Pada saat Ires dan teman-temannya tengah saling membantu untuk memadamkan api yang semakin membesar, Herlambang memunculkan dirinya,
agar Ires dapat melihat dirinya dan dapat mengingat kesalahan-kesalahan yang telah dibuat oleh Ires pada Herlambang. Ires yang melihat keberadaan
Herlambang, langsung merasa bersalah karena sudah membawa teman-teman barunya ke dalam masalahnya dengan Herlambang. Setelah melihat hasil
karyanya, Herlambang merasa puas karena sudah membalaskan dendamnya pada Ires.
Tak lama setelah musibah yang mereka alami, Ires mulai berani untuk menceritakan segala sesuatu yang ia lihat pada saat kebakaran terjadi. Karina yang
memiliki teman seorang pengacara langsung menghubunginya untuk membantu menyelesaikan permasalahan Ires dan Herlambang. Tak lama setelahnya,
Herlambang dimasukkan ke dalam penjara dengan tuduhan kekerasan dalam rumah tangga dan percobaan pembunuhan.
Tak terima dengan perlakuan teman-teman Ires. Herlambang kembali menyusun rencana untuk membalas dendam pada Ires. Walaupun ia dipenjara,
Herlambang tetap berusaha agar seluruh rencananya dapat terlaksana dengan baik. Ia juga rela berbuat baik pada Ires, agar Ires percaya bahwa Herlambang telah
berubah menjadi lebih baik. Untuk melancarkan rencananya itu, Herlambang meminta Ires untuk datang ke Rembang, untuk mengantarkan surat perjanjian jual
beli rumah mereka.
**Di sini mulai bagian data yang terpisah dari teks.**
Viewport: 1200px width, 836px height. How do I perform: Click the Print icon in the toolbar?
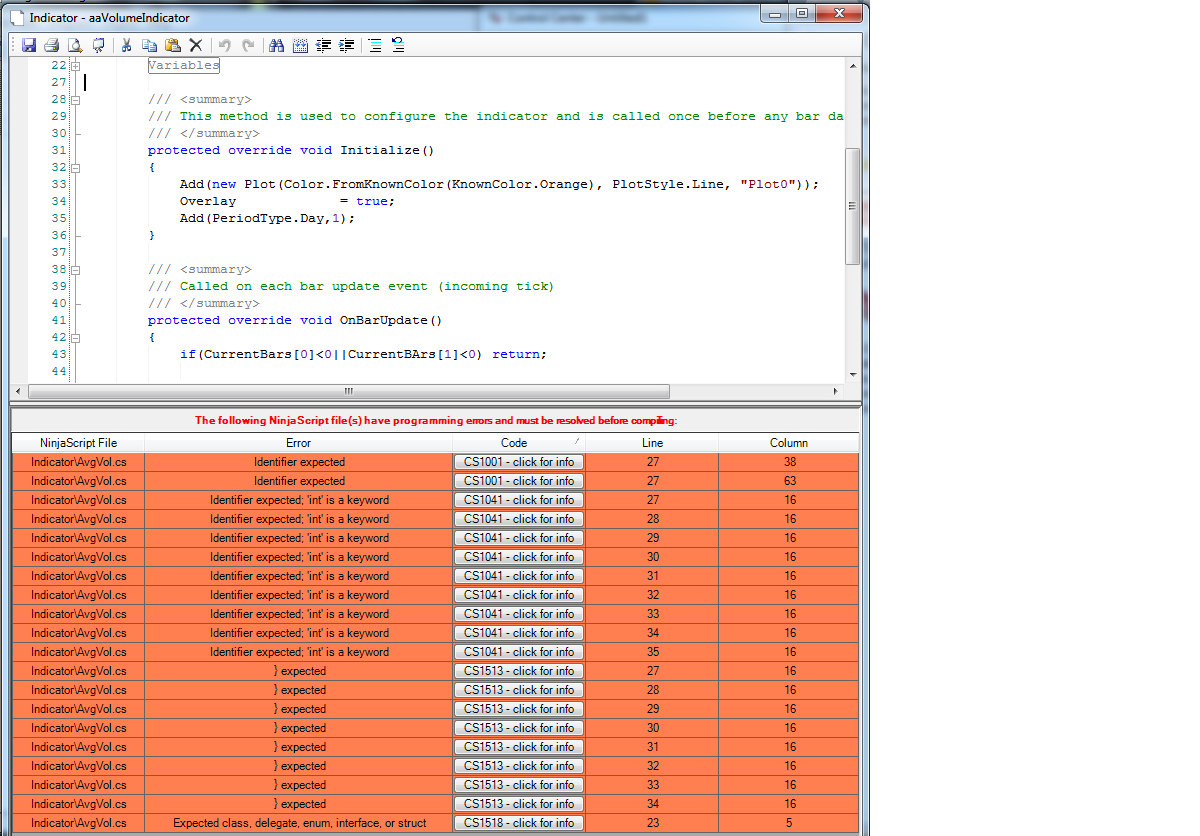tap(51, 45)
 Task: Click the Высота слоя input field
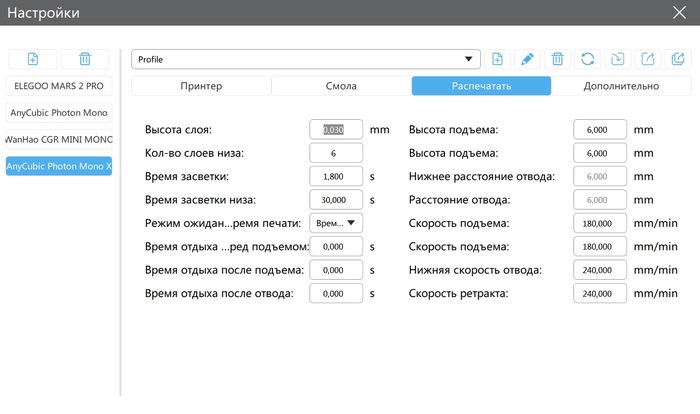(x=336, y=129)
Pernyataan tersebut dapat dilihat pada kutipan di bawah ini. “Herlambang meminta Ires untuk menemuinya di rumah tahanan di
Rembang, untuk membicarakan masalah rumah yang mereka tempati selama ini. Namun, Herlambang memberi kejutan pada Ires dengan
menemuinya di hotel tempat Ires menginap. Ires sangat terkejut karena Herlambang berdiri didepannya. Herlambang bercerita bahwa
ia berkelakuan baik saat di rutan. Sehingga ia boleh pergi hingga jam enam sore. Ires sama sekali tidak tahu bahwa Herlambang telah
membayar puluhan juta pada seorang sipir agar ia boleh keluar selama
sehari.” Oetoro, 2015 : 213.
Setelah pertemuan hari itu, Ires tidak pernah terlihat lagi. Bahkan ia tidak sempat untuk mengucapkan sepatah kata pun pada teman-temannya. Dendam
Herlambang telah terbalaskan. Hanya dengan uang dan kekuasaan, Herlambang dapat membalaskan seluruh dendamnya pada Ires. Tak berapa lama, kematian Ires
terungkap. Teman-temannya pun membangun sebuah yayasan yang diberi nama SRI, untuk membantu perempuan-perempuan yang teraniaya. Agar kekerasan
yang dialami oleh Ires tidak terjadi lagi, dan mereka dapat membantu mencari solusi.